By keeping it simple, Graber has steadily moved up the ranks in the ProSales 100, advancing from 43rd place on the 2009 PS100 (with $97.1 million in gross sales in 2008), to 34th on this year’s list. Its gross sales revenue jumped 23% between 2010 and 2011, and over that same period it added 50 employees (giving it 225 total) including two new outside reps (giving it three in all).
Post frame construction, aka the typical pole barn building, uses posts as the framing member, wide truss spacing, and metal roofing. The company makes its own laminated columns using high-grade Southern pine and manufactures its own roofing, using steel coil.

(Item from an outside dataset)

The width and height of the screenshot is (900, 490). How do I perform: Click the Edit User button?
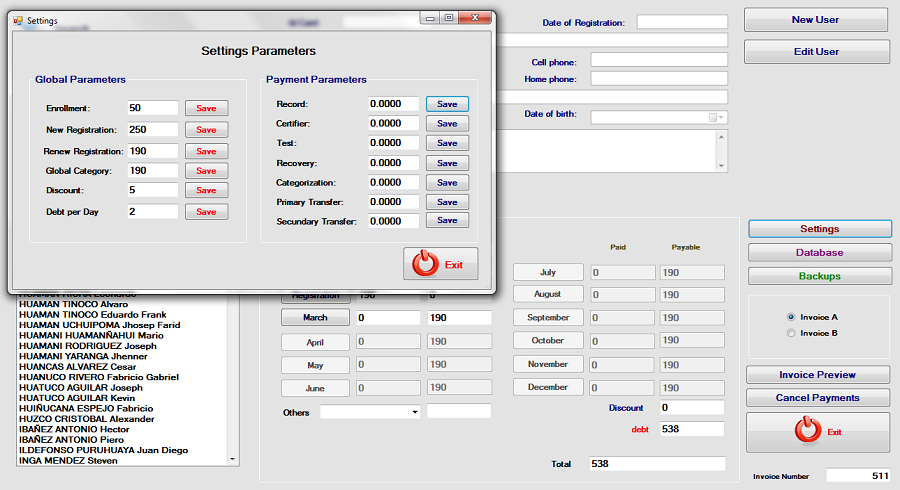[816, 52]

Most of the business is agriculture related, like equipment sheds or stables, says Graber sales manager Mark Graber (distantly related to Glen). “The farmer may have bought a new F150 [truck] and wants a new 30x60 foot building,” he says. A lot of the company’s customers are Amish or Mennonite.
However, Mark notes that the post frame market is changing, and the company has healthy residential and commercial contracts. On the commercial side, Graber Post is seeing contracts for churches and professional office buildings, and on the residential side, it’s young marrieds and retirees who are opting for post frame buildings.
Along with its dealer base, the company also runs 22 building crews.
“Some customers are only buying metals and trims, others, the same plus doors, and others buy the whole package,” Mark says. “The lumberyards are typically not buying the whole package, but components. With the way our customer base is set up nationally, our dealers tend to flourish when the farmers are flourishing.
“When residential bottomed out, it didn’t affect us. Knock on wood, this is what helped us get through those years.”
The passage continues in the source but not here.